# Excerpt to read start

# Ft Pickens



## SHatten (Sep 30, 2007)

Has anyone been to Ft. Pickens lately? Wife wants to make a shore dive before going to the Keys. Vis or jellys?


----------



## redlegs (Oct 1, 2007)

SHatten said:


> Has anyone been to Ft. Pickens lately? Wife wants to make a shore dive before going to the Keys. Vis or jellys?


Did 2 40min + dives out there about 2 weeks ago Sunday. Viz was < 20 but acceptable @/around high tide. Didn't see any suspended jellies.


----------



## IrishBlessing (May 13, 2012)

Water was clear with no jellies at Langdon and Battery 234


----------



## Big E Nuff (Oct 4, 2007)

Scott
Plan your dive as close to high tide as you can. This will give you the clearest water and least amount of current. :thumbsup:


----------



## SHatten (Sep 30, 2007)

Big E Nuff said:


> Scott
> Plan your dive as close to high tide as you can. This will give you the clearest water and least amount of current. :thumbsup:


Thanks...that is the plan.:thumbsup: From past experience I know the current get pretty swift at the jetties.

# Excerpt to read end
# Information shown start

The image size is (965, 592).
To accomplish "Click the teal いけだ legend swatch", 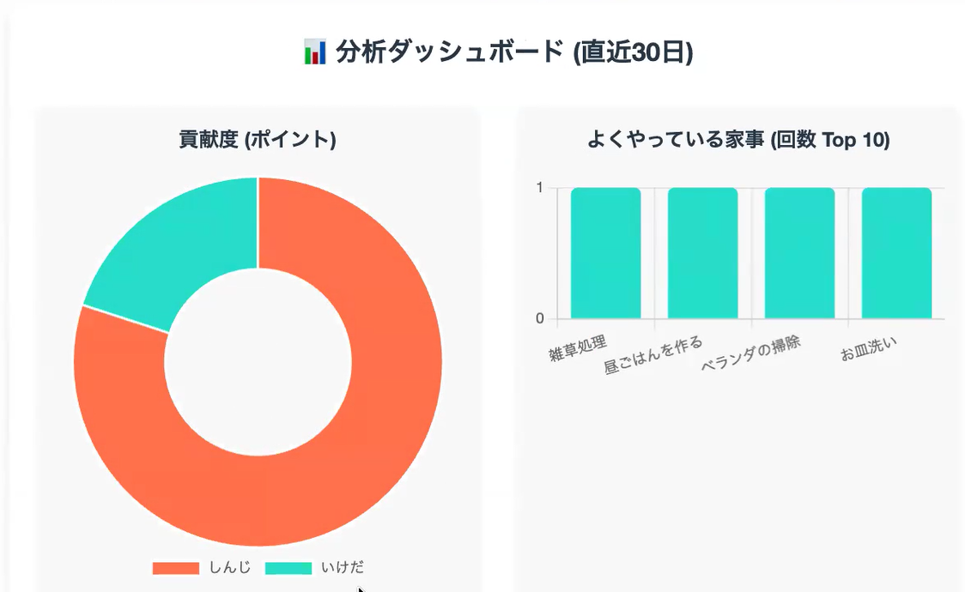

# Information shown end

• Parts of the exercise:
[1] Reproduce the passage of the Ft. Pickens dive thread starting with "Did 2 40min" and going on through "(May 13, 2012)".
[2] Resume the Ft. Pickens dive thread after its last post.

• Results by task:
[1]
Did 2 40min + dives out there about 2 weeks ago Sunday. Viz was < 20 but acceptable @/around high tide. Didn't see any suspended jellies.


----------



## IrishBlessing (May 13, 2012)

[2]
----------



## redlegs (Oct 1, 2007)

SHatten said:


> Thanks...that is the plan.:thumbsup: From past experience I know the current get pretty swift at the jetties.


If I'm diving two tanks (which is the norm for), I plan first tank about 30/45 before high, second 30/45 after ..
Even then it can get pick up quick
Pickens is an excellent dive when the stars align...


----------



## polar21 (Nov 5, 2007)

I dove it yesterday and found 77 degree water temp at 55ft with 30ft viz.


----------



## redlegs (Oct 1, 2007)

polar21 said:


> I dove it yesterday and found 77 degree water temp at 55ft with 30ft viz.


Knew I shoulda went yesterday ..


----------



## xxxxxxxxxxxxxxxxxxxxxxxfish4fun (Oct 22, 2007)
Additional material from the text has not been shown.